** Given information follows **

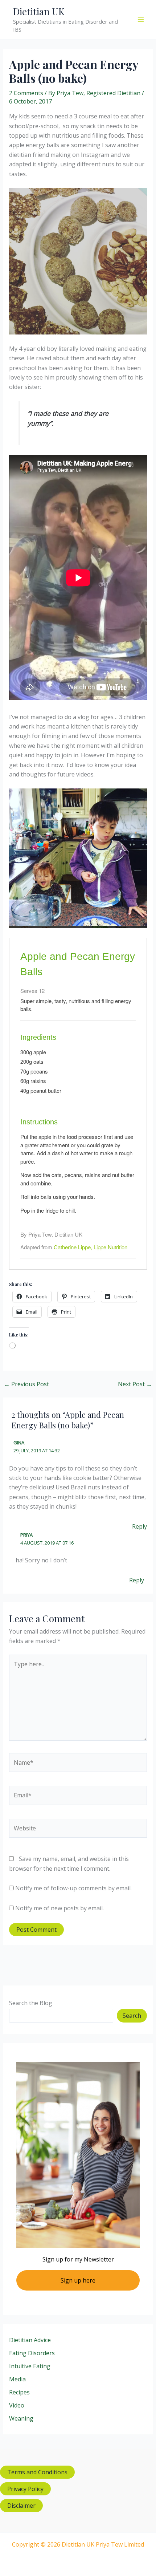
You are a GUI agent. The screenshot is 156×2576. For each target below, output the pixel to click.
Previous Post (26, 1384)
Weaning (21, 2418)
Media (17, 2379)
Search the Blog (30, 2003)
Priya (26, 1535)
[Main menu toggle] (141, 20)
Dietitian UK (39, 11)
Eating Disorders (32, 2353)
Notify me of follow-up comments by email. (73, 1888)
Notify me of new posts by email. (59, 1908)
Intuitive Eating (29, 2366)
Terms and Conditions (37, 2472)
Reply (139, 1526)
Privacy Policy (25, 2489)
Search (132, 2016)
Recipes (19, 2392)
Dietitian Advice (30, 2340)
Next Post (135, 1384)
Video (16, 2405)
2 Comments (26, 93)
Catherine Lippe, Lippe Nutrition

** End of Given information **

## Problem requirements
The answer is the line with "Dietitian Advice (30, 2340)" plus every line after it, printed exactly as they appear above.

## Output for this exercise
Dietitian Advice (30, 2340)
Next Post (135, 1384)
Video (16, 2405)
2 Comments (26, 93)
Catherine Lippe, Lippe Nutrition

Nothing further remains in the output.